Par ailleurs, à l’heure actuelle, cette législation ne s’applique qu’aux personnes qui passent par les aéroports de Charleroi et de Bruxelles. Celles qui, par exemple, passent par la Hollande ou par Paris ne sont pas concernées. Il en va de même pour celles qui partent en bus. En effet, ces personnes ne pouvant être encodées, leur absence passe inaperçue.
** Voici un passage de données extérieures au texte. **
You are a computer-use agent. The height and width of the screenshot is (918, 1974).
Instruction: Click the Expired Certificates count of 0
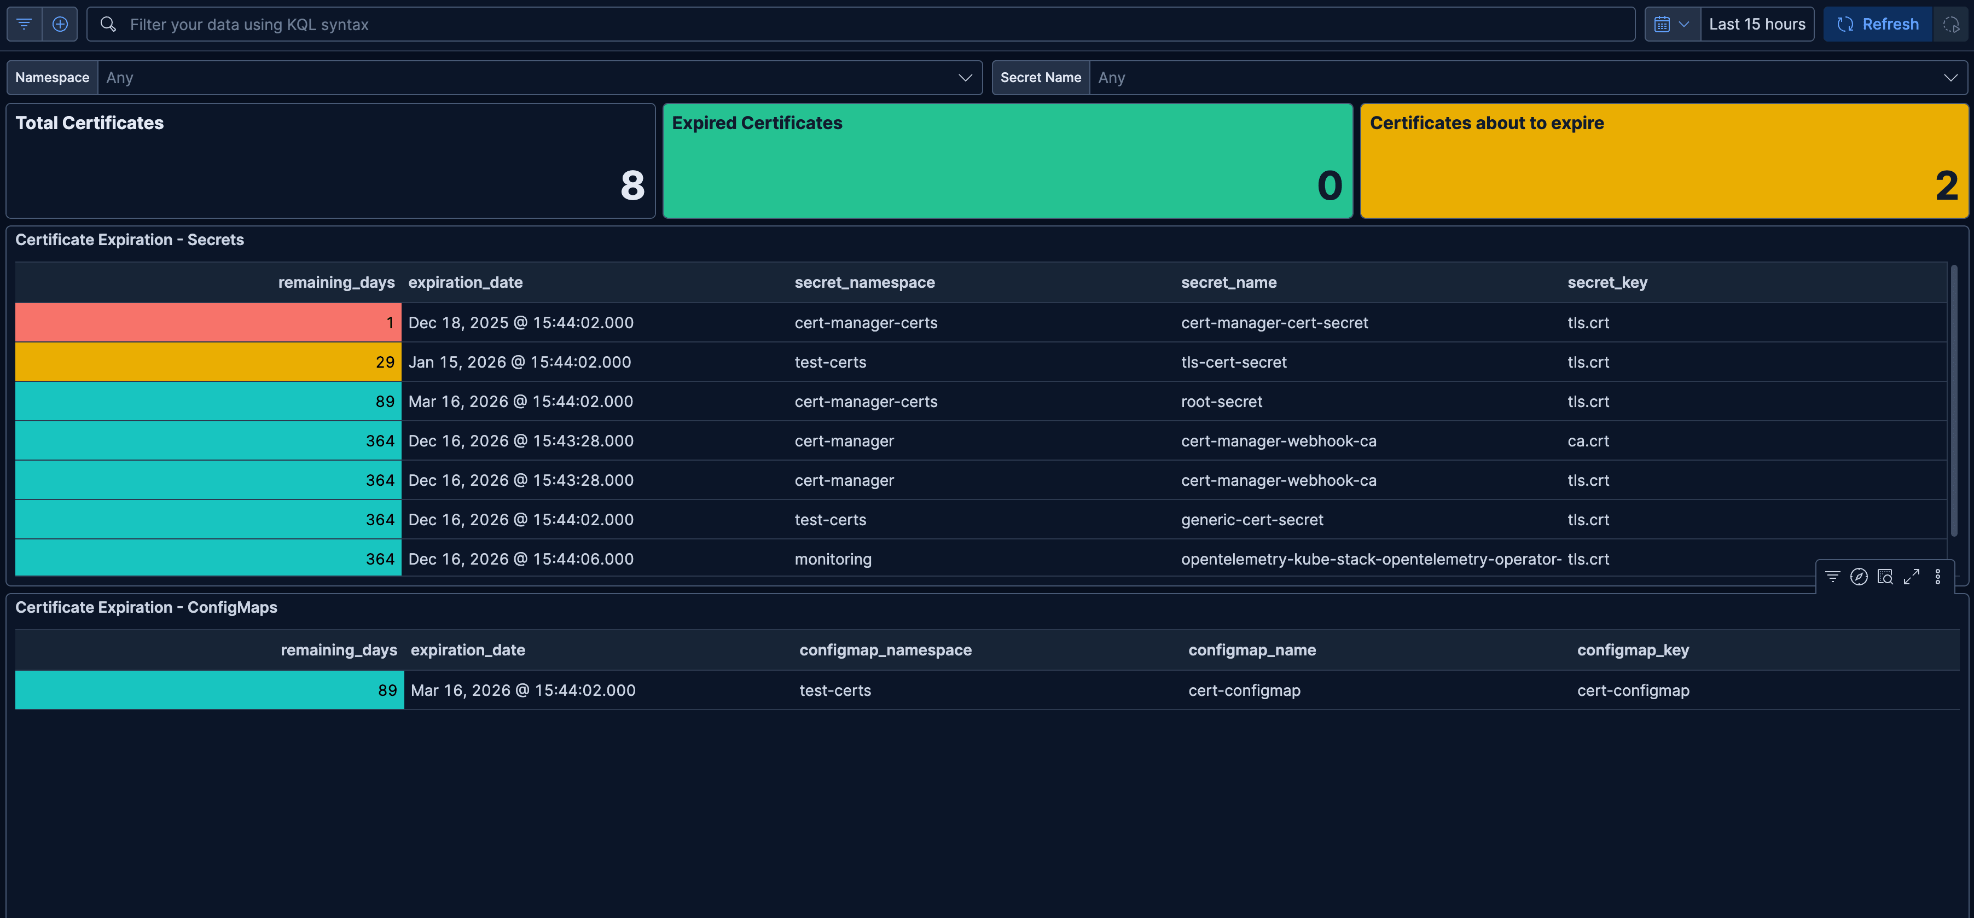(1007, 161)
Autrement dit, si la législation est la même pour tous, tout le monde n’est pas confronté au même problème.
Selon moi, une solution serait d’indiquer sur les cartes de séjour remises aux étrangers que s’ils s’absentent plus de 3 mois, ils doivent le signaler à leur commune ; en effet, à l’heure actuelle, ils pensent avoir une carte de séjour valable jusqu’en 2011, par exemple.
Cela étant, ne serait-il pas possible d’envisager une campagne d’information à ce sujet ? Je pense ici tout particulièrement aux personnes âgées qui peuvent être concernées. Sinon, je le répète, ne serait-il pas possible de mentionner sur la carte de séjour l’obligation d’informer la commune en cas d’absence supérieure à trois mois ? Ce genre d’initiative est importante si l’on veut éviter que des personnes de 90 ans qui résident dans notre pays depuis 40 ans ne reçoivent un ordre de quitter le territoire.
Chambre des Représentants – Commission de l’Intérieur Réunion du 6 mai 2008 – Extrait du compte rendu intégral (CRIV 52 – COM 0203)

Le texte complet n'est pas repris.